Le Samu dispose aussi de véhicules légers. Crédit : Thomas PORCHERON
Alors, pourquoi le blocage persiste-t-il ? Pour Laurent Tritsch, c'est vers le Samu qu'il faut se tourner. « Ils ont peur d'être mangés », explique-t-il. « C'est une question de leadership », avance de son côté Jean-Marie Minoux, avant de mettre en garde : « Qui va être décideur ? Le préfet, le directeur de l'ARS ? Si ces questions ne sont pas réglées, on créera deux groupes qui se regardent en chien de faïence. » À Meythet, le chef de salle est un officier des sapeurs-pompiers, ce qui a pu susciter quelques tensions. « On ne s'entendait pas toujours bien au début, rappelle le lieutenant Négro, en Haute-Savoie. Les esprits s'échauffaient pendant les réunions. Sous prétexte de secret médical, le Samu ne voulait pas partager certaines informations. Alors qu'on s'en moque, on ne connaît pas les victimes. » Le docteur Tritsch complète : « Au sein des plateformes communes, les médecins perdent leur leadership, ils sont noyés dans la masse mais ils font un vrai travail de médecin. On les appelle quand il y a un problème médical. »
Bientôt des locaux plus grands
Mais les rivalités ont la vie dure.
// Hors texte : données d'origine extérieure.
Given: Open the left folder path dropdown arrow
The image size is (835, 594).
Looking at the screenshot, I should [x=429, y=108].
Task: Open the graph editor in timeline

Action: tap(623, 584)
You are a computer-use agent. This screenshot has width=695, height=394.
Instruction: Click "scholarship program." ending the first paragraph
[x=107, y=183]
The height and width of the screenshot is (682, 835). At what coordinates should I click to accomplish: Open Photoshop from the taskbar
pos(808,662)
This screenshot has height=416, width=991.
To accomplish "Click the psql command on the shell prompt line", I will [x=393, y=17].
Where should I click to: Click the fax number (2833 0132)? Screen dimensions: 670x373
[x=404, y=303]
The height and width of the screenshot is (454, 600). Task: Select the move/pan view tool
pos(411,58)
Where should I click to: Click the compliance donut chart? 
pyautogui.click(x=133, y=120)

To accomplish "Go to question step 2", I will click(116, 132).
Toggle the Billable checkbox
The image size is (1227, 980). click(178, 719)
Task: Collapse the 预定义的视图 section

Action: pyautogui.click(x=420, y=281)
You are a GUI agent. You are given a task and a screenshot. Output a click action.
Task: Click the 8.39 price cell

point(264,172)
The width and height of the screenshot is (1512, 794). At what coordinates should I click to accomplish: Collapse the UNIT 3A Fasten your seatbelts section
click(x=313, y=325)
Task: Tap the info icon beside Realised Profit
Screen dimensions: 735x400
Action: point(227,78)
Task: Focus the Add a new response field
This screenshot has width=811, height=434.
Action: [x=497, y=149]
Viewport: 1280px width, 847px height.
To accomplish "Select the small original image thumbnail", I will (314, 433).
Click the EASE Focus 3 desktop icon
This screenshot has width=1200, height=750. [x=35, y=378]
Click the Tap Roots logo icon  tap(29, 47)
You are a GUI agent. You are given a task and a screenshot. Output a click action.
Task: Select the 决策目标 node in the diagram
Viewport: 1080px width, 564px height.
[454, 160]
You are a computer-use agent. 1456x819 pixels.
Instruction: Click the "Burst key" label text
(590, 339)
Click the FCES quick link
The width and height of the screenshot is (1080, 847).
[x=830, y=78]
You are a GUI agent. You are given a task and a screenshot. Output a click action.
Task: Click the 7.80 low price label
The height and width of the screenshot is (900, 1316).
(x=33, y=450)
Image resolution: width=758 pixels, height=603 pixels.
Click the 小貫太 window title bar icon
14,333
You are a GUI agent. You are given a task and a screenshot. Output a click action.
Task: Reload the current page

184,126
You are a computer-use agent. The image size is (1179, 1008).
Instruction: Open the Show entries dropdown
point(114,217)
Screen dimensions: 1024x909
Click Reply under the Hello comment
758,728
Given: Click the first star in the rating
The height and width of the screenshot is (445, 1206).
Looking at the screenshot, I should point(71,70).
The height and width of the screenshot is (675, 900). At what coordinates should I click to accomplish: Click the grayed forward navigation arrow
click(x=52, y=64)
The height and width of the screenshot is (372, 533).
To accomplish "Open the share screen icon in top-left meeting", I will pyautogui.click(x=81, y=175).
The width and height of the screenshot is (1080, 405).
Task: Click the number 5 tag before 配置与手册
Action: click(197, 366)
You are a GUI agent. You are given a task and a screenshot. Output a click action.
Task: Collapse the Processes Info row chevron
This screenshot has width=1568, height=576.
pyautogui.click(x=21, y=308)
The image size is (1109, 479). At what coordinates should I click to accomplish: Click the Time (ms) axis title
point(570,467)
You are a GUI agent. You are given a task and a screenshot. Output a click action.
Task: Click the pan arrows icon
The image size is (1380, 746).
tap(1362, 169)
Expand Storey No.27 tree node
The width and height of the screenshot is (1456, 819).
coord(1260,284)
Dans le Bas-Rhin, les sapeurs-pompiers ont investi dans des Véhicules légers infirmiers (VLI), qui permettent d'amener, en complément du VSAV (5), un infirmier capable de réaliser des gestes paramédicaux. Jean-Marie Minoux s'interroge : « Les VLI ont été créés pour amener un échelon intermédiaire entre le VSAV des pompiers et le Smur, et pour arriver avant l'équipe du Smur. Sauf qu'ils sont basés dans les mêmes villes que le Smur et qu'ils arrivent en même temps. Leur mission n'a jamais vraiment été définie. Est-ce que c'est un mieux par rapport à l'ambulance des pompiers, ou est-ce que c'est un moins bien par rapport au médecin du Smur ? Je pense que le Samu peut avoir le sentiment qu’on essaye un peu de lui piquer son boulot... »
Sur le terrain, les relations avec le Samu demeurent généralement bonnes. « On s'appelle 110 à 120 fois par jour », rappelle le commandant Siebert. Le CTA du Sdis 67 doit bientôt emménager dans un nouveau bâtiment. L'espace étant trois fois plus grand que celui dont il dispose actuellement, l'officier a demandé au 15 de faire chambre commune. « C’est plutôt non pour l’instant », sourit-il.
Baptiste DECHARME et Thomas PORCHERON
(1) Les services de soutien à domicile des personnes dépendantes, âgées ou malades.
(2) Ce qu'on appelle un départ réflexe.
(3) C'est le principe de la régulation médicale.
(4) Secours à personne : propositions pour une réforme en souffrance, voir le rapport du Sénat.
(5) Véhicule de secours et d'assistance aux victimes, l'ambulance des sapeurs-pompiers.